Tio hanya menatap tubuh Caca yang dibawa menggunakan ambulans dengan tatapan kosong. Setelah ditanya oleh beberapa polisi tentang apa yang terjadi, ia masih merasa bahwa apa yang dialaminya ini hanya mimpi buruk saja. Ternyata selama ini Caca sudah mengetahui siapa pembunuhnya dan memberitahu Retno yang merupakan anak polisi untuk menyelidikinya. Benar saja, ternyata dalang di balik semua ini adalah Bulan.
Tio hanya bisa pasrah dan berdoa agar Caca baik-baik saja. Ia hanya ingin melihatnya tersenyum sekali saja dan pergi selamanya dari hadapan Caca. Walau pun ibunya merupakan sumber trauma Tio, ia hanya ingin agar kejadian yang menimpanya tidak menimpa Caca yang merupakan malaikat penolongnya saat kecil.
23 Februari 2019
"Yahhh!" Teriakan seorang anak kecil membangunkan Retno dari tidurnya yang sunyi. Ia membuka matanya dan mendapati seorang anak kecil berumur 4 tahun berdiri di hadapannya. Retno tersenyum dan mencubit pipinya yang tembem. "Apa sayangku" ucapnya lembut sambil menggendong anaknya itu. Anak itu hanya tertawa saat ayahnya menggendongnya.
"Tad-Tadi Aca liat uaya" ucapnya dengan kosa kata yang belum sempurna. Retno hanya bisa terkekeh mendengarnya. Ia berjalan keluar ruangan dan mengambil segelas kopi hangat yang tersedia di atas meja makan. Ia tersenyum hangat. Istrinya tidak pernah lupa untuk menyiapkannya kopi setiap Retno bangun. Ia menggendong anak di tangan satu dengan yang satunya lagi memegang cangkir kopi. Retno berjalan di dalam rumagnya mencari keberadaan istrinya yang tidak terlihat sejak ia membuka mata.
"Ayah!" Suara wanita terdengar dari arah ruang tamu. Retno sontak langsung menuju ke ruang tamu sambil menggendong Aca anaknya. Ia panik, kebiasaan lamanya susah hilang ditambah sekarang ia adalah seorang polisi. Retno akan berusaha sebisa mungkin untuk membahagiakan kedua wanita yang ada di hidupnya.
"Ada apa?" Tanyanya panik. Ia melihat istrinya berlinang air mata sambil menggenggam sepucuk surat dan undangan di tangannya. Retno heran, istrinya jarang menangis dan adalah kepribadian yang tegar. Jadi melihat istrinya menangis membuatnya panik. Ia datang menghampiri istrinya dan memeluknya setelah meletakkan mugnya di atas meja. Aca hanya bisa melihat ke arah kedua orang tuanya dengan bingung.
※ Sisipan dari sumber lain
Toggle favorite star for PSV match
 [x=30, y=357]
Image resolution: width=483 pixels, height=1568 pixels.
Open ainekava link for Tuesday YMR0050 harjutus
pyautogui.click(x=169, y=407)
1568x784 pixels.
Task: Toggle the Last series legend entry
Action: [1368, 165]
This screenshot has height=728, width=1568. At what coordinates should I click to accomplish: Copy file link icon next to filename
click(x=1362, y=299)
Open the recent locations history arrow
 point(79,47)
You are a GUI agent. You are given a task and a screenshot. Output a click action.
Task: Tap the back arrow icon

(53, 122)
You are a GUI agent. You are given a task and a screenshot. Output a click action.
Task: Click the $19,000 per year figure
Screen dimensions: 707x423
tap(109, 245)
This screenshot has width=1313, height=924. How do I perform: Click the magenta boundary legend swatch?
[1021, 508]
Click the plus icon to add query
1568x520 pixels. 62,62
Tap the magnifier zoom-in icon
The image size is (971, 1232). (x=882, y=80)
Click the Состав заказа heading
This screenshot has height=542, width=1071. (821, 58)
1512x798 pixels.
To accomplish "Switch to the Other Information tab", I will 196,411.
"Ada apa C-" pertanyaannya terpotong setelah ia melihat undangan dan nama yang tertera disitu. Tiba-tiba ia merebut surat dari tangan istrinya. Seketika ia bernapas lega dan menangis bahagia ketika ia melihat isi surat tersebut. Retno memeluk istrinya dengan erat dan mencium keningnya.
Satrio & Indah Satrio akan menikah! Dan dia bilang bahwa dia bahagia dan telah move on dari kejadian yang menimpanya dan Caca, istri Retno, 11 tahun silam.Â
Tentu saja Caca juga telah move on dan hidup bahagia bersama Retno. Bahkan terlalu bahagia dan tidak bisa diukur. Satrio menghilang setelah menjenguk Caca setelah ia siuman. Sekarang semuanya telah kembali ketempatnya semula. Semuanya sesuai dengan apa yang mereka inginkan.